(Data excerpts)

========================================

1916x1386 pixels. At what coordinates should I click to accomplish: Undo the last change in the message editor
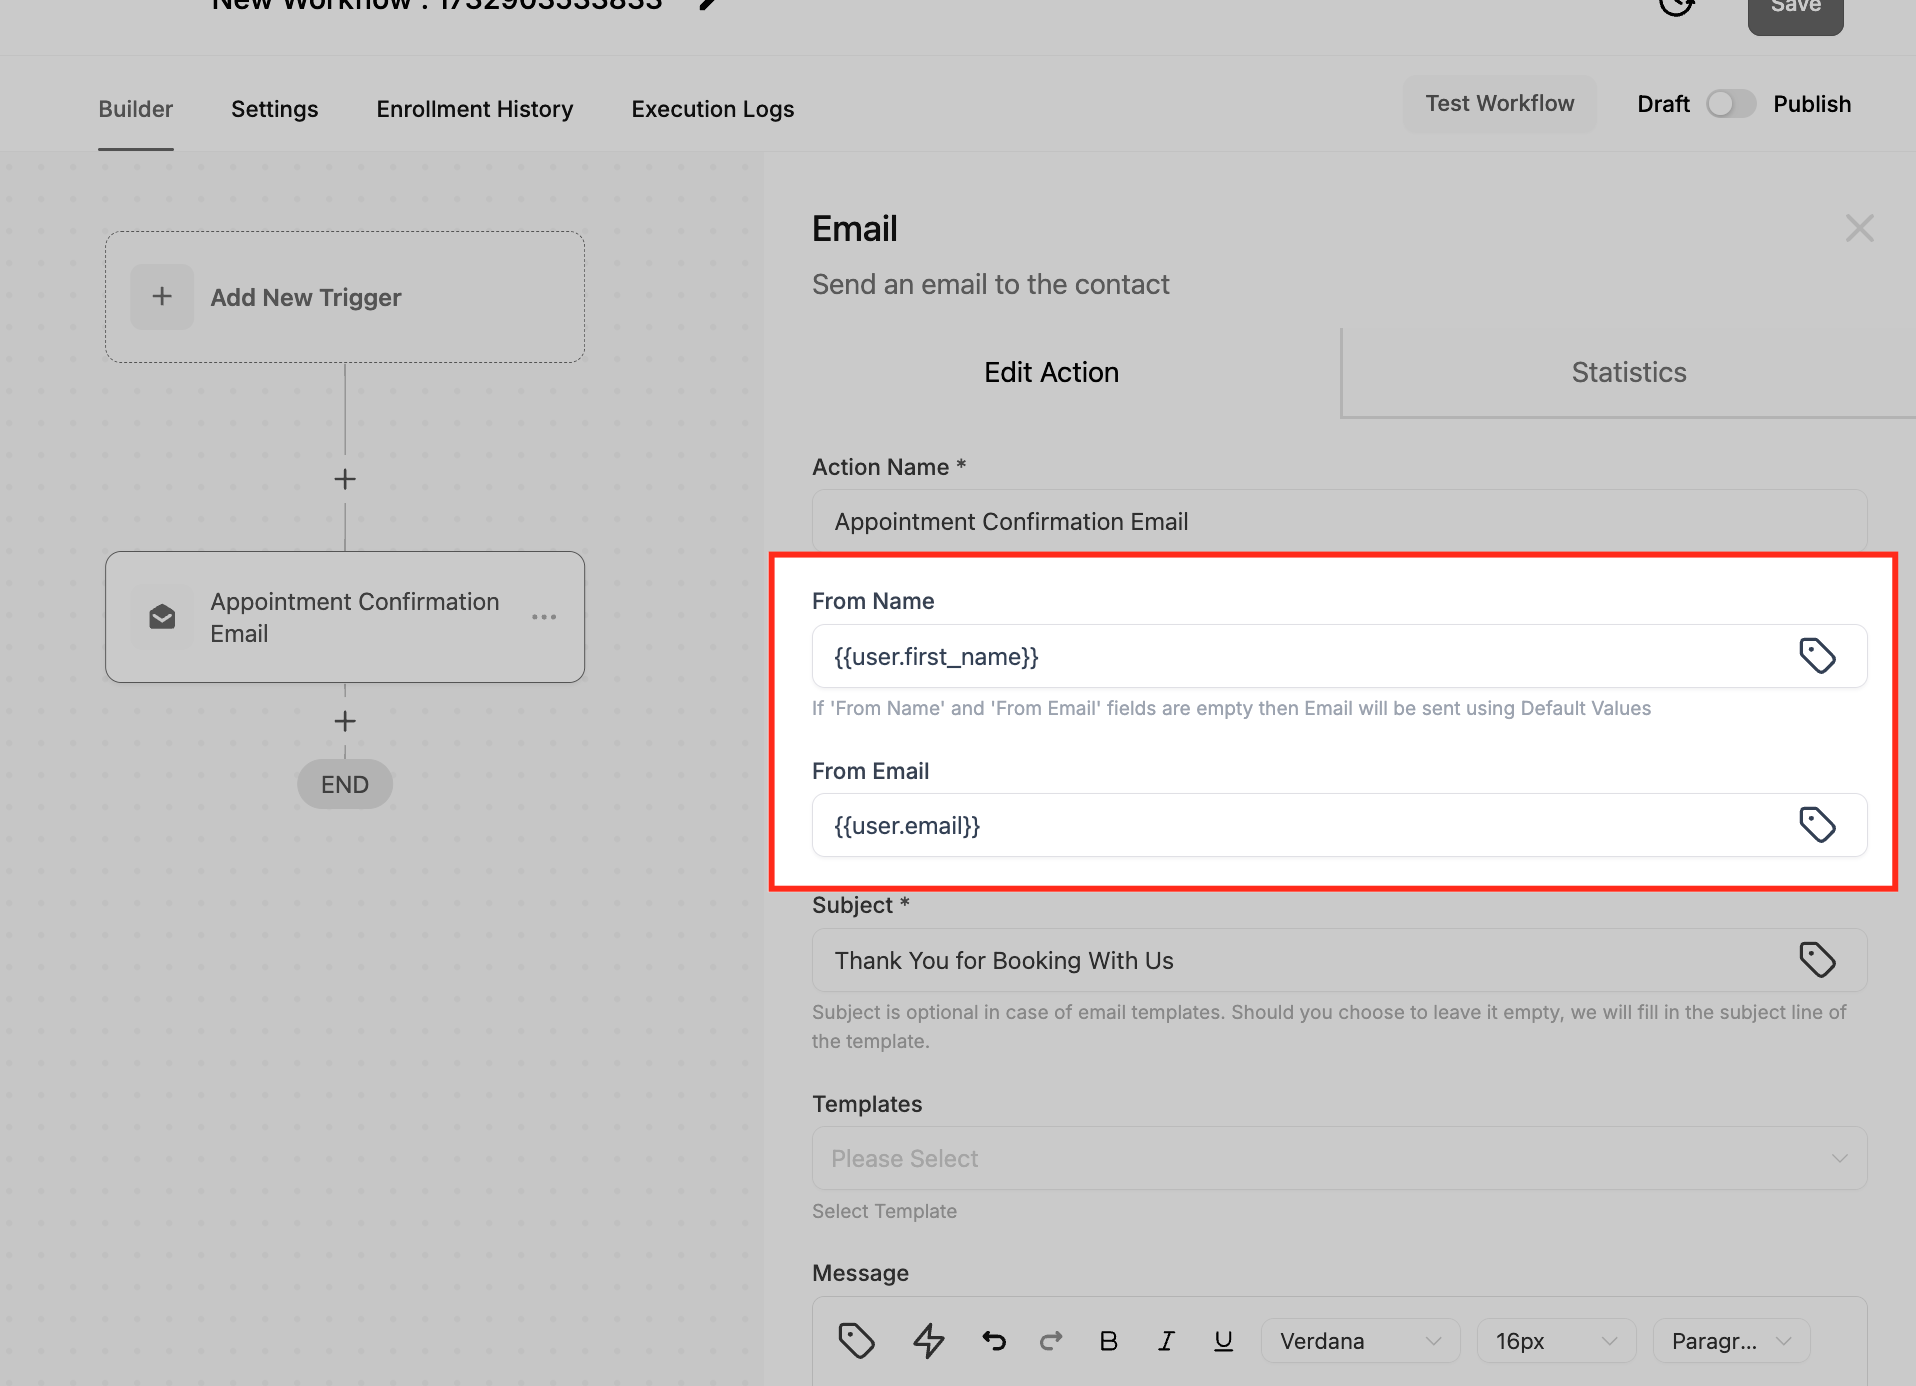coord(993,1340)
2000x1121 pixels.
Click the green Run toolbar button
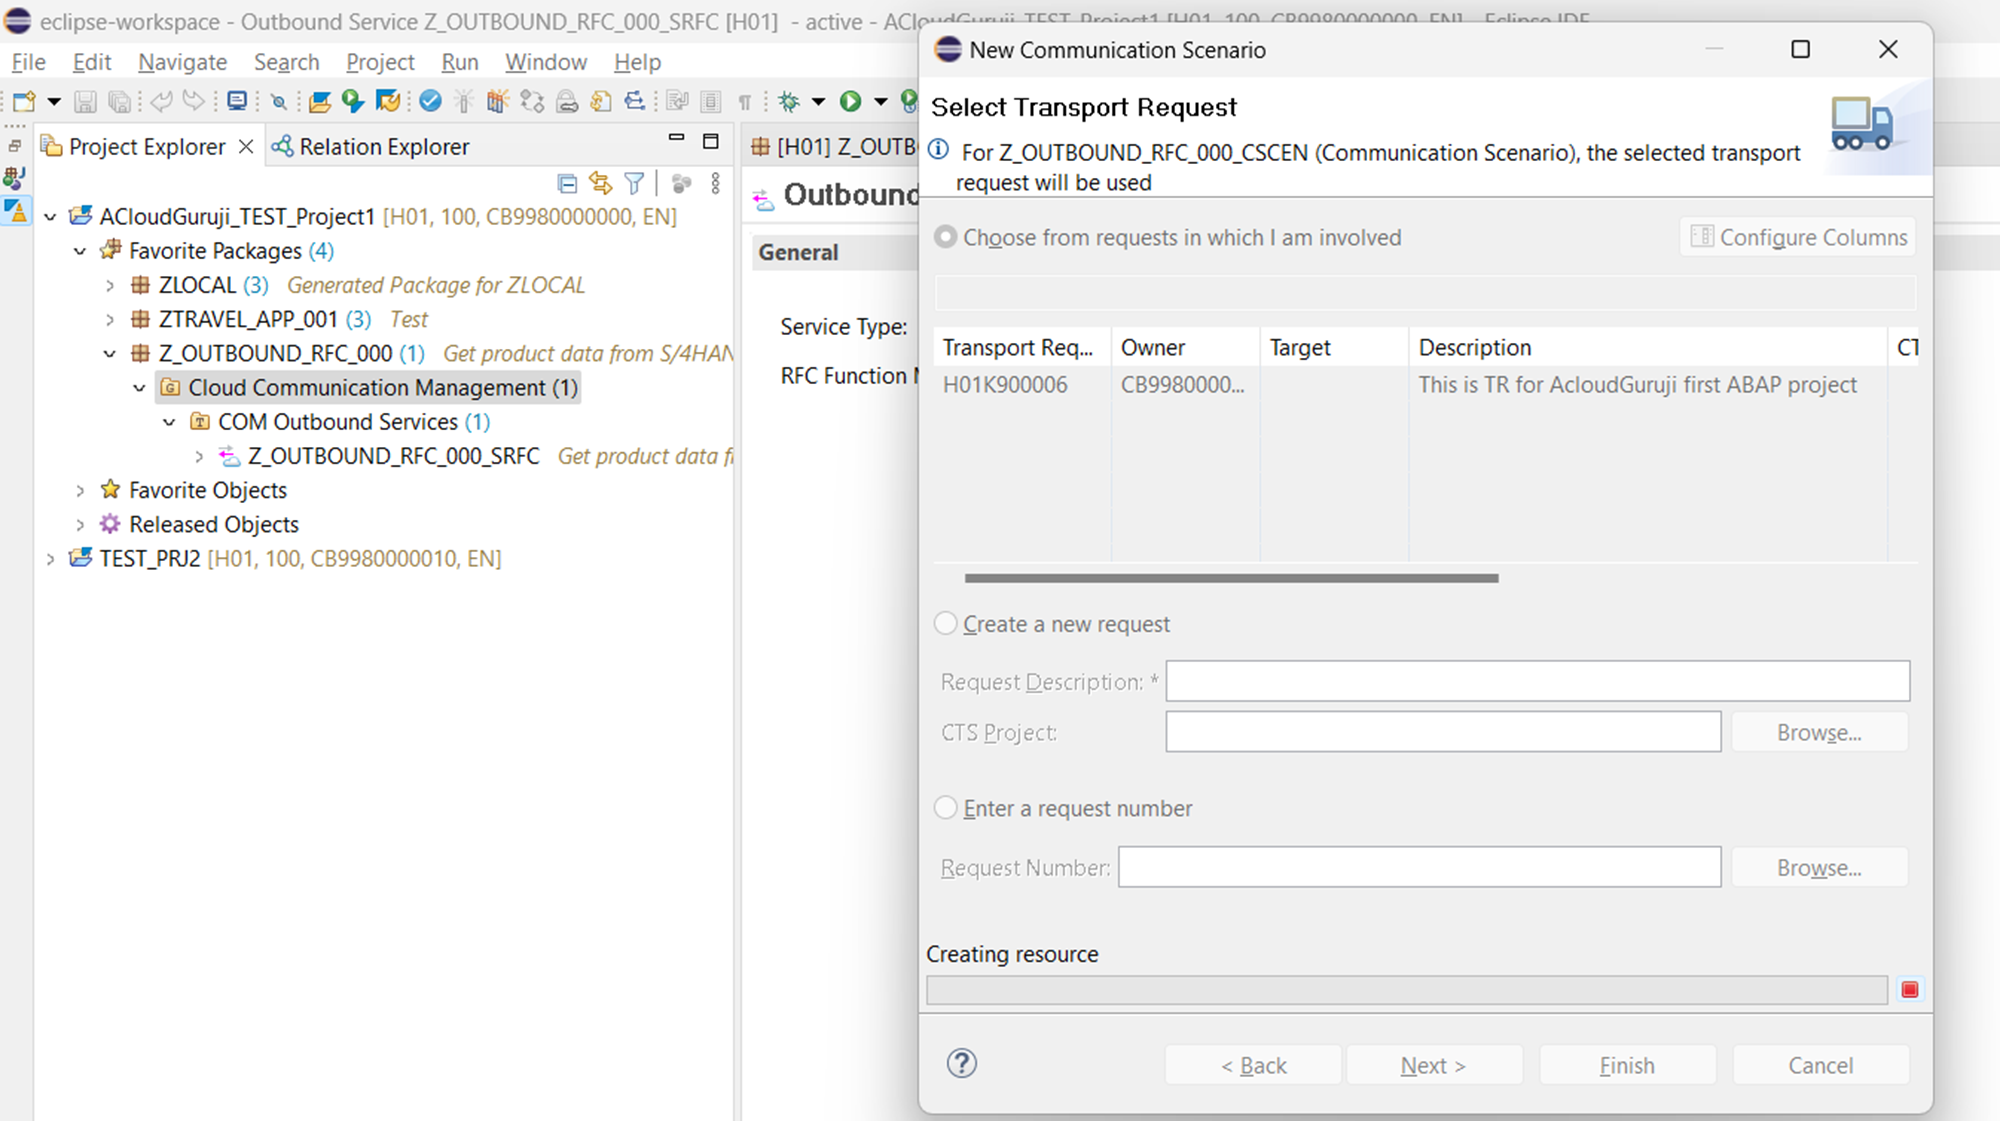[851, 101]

========================================

What is required: Reproduce exactly, and only, the lines that begin at the one containing "2000x1121 pixels." and end with the final line of the data, both included, while omitting every picture.

Exercise response:
2000x1121 pixels.
Click the green Run toolbar button
[851, 101]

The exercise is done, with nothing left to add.